Task requirements: Only the lines from the one containing "has height=654, width=712." to the end of the records should be given again, word for word and in full.

Entries shown:
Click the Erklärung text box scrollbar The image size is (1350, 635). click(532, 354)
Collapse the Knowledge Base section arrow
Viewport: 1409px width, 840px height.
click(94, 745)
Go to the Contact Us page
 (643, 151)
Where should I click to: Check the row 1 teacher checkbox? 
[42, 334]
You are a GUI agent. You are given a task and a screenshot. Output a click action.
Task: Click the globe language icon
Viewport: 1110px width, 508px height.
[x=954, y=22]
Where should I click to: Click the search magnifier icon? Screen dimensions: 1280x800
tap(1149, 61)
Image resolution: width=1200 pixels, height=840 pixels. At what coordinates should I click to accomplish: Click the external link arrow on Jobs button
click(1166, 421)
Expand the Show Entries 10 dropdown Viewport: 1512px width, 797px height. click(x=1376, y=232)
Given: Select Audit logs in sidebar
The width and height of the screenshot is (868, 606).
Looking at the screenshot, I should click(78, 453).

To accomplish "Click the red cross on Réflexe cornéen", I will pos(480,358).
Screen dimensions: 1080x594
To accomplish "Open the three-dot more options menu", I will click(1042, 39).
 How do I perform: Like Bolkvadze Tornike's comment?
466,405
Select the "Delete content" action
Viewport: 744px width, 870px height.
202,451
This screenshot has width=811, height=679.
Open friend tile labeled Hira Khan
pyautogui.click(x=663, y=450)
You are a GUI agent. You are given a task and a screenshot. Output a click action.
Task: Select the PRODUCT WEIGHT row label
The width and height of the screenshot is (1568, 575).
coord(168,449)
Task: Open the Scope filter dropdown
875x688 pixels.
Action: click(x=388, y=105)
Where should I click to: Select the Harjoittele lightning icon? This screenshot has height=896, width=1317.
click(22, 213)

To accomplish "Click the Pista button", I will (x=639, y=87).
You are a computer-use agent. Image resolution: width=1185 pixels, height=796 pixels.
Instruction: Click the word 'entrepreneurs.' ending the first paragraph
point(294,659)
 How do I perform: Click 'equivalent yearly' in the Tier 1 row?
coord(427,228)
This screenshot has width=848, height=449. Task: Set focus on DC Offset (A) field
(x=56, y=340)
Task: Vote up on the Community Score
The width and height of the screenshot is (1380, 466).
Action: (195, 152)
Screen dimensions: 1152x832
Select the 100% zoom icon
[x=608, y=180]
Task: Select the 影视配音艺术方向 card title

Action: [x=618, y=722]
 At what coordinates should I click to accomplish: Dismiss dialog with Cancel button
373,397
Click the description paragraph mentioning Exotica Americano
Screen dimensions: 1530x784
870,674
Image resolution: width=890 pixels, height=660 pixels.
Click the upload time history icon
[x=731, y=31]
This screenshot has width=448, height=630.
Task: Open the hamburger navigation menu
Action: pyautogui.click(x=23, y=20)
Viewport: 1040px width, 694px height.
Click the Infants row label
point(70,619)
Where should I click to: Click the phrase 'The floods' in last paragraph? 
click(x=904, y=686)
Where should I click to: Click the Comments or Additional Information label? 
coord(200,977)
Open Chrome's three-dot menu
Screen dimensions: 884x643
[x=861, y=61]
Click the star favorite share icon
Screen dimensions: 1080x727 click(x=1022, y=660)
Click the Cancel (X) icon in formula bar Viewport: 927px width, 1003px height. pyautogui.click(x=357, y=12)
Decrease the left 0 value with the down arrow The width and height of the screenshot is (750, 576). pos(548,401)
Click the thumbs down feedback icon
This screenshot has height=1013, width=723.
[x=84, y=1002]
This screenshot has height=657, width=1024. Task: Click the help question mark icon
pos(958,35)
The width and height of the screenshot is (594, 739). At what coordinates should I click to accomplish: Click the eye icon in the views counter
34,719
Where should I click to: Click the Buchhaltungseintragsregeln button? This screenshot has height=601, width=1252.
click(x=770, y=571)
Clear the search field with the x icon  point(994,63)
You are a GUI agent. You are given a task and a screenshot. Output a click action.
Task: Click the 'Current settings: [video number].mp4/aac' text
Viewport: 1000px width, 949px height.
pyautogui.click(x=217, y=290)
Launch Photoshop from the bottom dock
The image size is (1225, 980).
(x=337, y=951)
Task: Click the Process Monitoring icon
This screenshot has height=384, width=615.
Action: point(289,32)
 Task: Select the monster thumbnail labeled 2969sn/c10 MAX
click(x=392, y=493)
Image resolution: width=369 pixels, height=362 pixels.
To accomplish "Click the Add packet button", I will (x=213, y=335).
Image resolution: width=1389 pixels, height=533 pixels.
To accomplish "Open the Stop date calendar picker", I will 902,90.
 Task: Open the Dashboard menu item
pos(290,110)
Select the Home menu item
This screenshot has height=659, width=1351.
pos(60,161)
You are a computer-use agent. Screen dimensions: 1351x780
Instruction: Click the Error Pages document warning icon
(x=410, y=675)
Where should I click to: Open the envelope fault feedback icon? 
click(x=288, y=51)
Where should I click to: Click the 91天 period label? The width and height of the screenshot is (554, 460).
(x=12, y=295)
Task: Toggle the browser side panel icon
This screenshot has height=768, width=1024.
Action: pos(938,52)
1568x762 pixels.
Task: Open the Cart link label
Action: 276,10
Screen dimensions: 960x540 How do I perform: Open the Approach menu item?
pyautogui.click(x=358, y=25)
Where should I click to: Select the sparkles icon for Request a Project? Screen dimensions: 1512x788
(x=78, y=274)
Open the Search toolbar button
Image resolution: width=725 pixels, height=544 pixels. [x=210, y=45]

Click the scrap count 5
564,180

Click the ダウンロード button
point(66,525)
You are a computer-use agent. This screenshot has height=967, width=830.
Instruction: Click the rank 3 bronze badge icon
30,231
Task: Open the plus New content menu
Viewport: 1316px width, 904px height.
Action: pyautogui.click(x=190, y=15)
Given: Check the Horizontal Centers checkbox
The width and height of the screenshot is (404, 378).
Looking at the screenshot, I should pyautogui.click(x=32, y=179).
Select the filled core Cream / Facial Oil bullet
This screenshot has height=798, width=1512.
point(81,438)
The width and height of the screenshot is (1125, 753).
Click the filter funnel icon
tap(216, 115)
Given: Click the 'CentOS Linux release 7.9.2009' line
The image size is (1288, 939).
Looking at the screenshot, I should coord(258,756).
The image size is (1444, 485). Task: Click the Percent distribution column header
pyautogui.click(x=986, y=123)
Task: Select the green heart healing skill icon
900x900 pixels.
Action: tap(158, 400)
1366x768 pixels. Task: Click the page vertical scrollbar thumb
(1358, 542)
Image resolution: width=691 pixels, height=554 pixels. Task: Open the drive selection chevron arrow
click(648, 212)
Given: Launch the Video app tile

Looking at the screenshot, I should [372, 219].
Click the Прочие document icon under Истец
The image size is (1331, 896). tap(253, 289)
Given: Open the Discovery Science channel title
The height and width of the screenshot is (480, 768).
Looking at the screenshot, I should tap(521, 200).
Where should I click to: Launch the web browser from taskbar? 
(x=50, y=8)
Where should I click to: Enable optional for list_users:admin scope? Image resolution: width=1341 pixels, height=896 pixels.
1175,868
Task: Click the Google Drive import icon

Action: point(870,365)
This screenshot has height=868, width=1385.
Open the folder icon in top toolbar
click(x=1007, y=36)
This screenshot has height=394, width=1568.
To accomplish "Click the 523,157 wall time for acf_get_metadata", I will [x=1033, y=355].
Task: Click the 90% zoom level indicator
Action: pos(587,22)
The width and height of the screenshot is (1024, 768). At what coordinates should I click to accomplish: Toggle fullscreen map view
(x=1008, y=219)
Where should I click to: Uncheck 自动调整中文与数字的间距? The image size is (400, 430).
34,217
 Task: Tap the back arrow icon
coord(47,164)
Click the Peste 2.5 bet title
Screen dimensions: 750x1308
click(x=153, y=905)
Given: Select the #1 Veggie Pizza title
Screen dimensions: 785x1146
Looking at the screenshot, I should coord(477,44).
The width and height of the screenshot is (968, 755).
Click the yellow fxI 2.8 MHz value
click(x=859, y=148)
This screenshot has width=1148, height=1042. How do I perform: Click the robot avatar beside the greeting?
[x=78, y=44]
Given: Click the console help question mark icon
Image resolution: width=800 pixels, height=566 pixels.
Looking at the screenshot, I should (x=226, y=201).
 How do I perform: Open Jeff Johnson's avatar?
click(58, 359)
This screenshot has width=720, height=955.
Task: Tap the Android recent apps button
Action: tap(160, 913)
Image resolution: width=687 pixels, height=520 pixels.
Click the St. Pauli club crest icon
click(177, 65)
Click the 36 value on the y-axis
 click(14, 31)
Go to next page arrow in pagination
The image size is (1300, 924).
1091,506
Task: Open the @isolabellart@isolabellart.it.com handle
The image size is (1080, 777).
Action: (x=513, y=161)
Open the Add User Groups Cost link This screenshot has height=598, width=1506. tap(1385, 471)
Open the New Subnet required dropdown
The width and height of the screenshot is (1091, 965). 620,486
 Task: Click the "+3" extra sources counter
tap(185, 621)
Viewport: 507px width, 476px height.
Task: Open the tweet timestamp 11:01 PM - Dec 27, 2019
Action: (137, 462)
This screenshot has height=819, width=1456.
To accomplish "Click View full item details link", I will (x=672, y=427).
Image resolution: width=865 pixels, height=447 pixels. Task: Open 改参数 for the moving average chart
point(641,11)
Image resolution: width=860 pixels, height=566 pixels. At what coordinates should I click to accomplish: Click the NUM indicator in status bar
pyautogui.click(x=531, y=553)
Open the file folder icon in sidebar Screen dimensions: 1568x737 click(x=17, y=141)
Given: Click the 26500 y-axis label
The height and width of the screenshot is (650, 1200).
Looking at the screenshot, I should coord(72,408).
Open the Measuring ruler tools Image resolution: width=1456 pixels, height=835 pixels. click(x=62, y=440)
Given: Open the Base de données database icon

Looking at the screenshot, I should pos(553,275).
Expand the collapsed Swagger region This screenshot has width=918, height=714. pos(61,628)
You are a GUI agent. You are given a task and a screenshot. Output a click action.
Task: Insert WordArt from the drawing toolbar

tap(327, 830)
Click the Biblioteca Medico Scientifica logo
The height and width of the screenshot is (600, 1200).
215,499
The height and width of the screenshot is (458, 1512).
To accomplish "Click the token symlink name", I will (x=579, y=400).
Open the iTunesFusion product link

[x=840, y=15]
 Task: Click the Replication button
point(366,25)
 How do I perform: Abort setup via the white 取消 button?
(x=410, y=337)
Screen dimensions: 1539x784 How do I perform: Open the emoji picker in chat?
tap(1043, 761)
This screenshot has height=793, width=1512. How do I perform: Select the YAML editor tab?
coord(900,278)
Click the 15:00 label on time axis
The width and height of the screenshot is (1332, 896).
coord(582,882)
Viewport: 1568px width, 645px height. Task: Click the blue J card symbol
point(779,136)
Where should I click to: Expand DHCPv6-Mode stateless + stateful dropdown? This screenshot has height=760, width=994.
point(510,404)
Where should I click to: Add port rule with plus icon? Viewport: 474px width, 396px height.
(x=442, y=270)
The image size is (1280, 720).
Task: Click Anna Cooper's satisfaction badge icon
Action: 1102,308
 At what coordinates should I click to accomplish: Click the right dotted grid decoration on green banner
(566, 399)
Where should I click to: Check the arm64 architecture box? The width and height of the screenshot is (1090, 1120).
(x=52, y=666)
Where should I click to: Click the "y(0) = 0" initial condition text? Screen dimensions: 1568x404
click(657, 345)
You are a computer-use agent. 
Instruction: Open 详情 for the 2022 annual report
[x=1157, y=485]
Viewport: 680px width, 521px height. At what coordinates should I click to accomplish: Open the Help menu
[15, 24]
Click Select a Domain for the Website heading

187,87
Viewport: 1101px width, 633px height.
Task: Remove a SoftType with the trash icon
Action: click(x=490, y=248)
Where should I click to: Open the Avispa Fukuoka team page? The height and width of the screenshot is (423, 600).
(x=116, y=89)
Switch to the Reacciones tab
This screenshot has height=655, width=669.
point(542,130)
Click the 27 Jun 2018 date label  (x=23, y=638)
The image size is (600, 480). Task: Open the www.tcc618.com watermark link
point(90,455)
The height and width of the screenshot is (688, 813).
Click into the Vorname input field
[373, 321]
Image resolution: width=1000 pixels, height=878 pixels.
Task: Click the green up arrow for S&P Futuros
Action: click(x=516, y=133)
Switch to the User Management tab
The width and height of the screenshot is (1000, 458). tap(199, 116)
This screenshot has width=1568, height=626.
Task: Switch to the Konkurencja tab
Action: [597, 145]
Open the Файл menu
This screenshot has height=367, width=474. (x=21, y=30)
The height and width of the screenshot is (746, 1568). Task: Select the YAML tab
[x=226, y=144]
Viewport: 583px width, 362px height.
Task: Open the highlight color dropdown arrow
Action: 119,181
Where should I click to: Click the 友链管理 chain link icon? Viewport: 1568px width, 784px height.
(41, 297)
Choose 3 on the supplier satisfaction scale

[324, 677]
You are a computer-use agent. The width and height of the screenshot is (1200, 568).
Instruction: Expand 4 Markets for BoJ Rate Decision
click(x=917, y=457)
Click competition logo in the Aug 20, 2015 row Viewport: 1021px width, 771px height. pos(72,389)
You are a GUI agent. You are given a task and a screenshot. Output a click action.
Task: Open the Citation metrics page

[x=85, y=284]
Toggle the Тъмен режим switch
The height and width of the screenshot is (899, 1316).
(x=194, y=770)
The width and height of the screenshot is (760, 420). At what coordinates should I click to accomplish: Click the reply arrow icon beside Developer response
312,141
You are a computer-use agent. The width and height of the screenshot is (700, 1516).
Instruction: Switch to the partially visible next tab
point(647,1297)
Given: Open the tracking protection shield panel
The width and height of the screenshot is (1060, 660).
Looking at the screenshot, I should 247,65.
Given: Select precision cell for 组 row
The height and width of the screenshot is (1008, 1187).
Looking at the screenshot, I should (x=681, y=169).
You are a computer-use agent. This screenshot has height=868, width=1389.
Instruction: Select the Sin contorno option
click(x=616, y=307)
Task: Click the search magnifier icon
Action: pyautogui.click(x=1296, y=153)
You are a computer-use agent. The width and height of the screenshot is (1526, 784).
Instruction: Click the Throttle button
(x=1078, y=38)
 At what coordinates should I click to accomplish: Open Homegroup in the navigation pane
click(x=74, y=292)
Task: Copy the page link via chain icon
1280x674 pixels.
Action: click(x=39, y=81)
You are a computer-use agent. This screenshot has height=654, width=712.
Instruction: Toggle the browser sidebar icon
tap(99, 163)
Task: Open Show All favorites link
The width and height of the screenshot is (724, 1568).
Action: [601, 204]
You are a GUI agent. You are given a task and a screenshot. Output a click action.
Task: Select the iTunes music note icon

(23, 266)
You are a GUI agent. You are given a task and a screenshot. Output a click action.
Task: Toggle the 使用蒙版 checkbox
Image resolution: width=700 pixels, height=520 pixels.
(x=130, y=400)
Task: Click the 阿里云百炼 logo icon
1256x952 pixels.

Answer to this problem:
You are a computer-use agent. This screenshot has height=654, width=712.
Instruction: Toggle the browser sidebar icon
tap(99, 163)
Task: Open Show All favorites link
The width and height of the screenshot is (724, 1568).
Action: [601, 204]
You are a GUI agent. You are given a task and a screenshot. Output a click action.
Task: Select the iTunes music note icon

(23, 266)
You are a GUI agent. You are given a task and a screenshot. Output a click action.
Task: Toggle the 使用蒙版 checkbox
Image resolution: width=700 pixels, height=520 pixels.
(x=130, y=400)
Task: Click the 阿里云百炼 logo icon
1256x952 pixels.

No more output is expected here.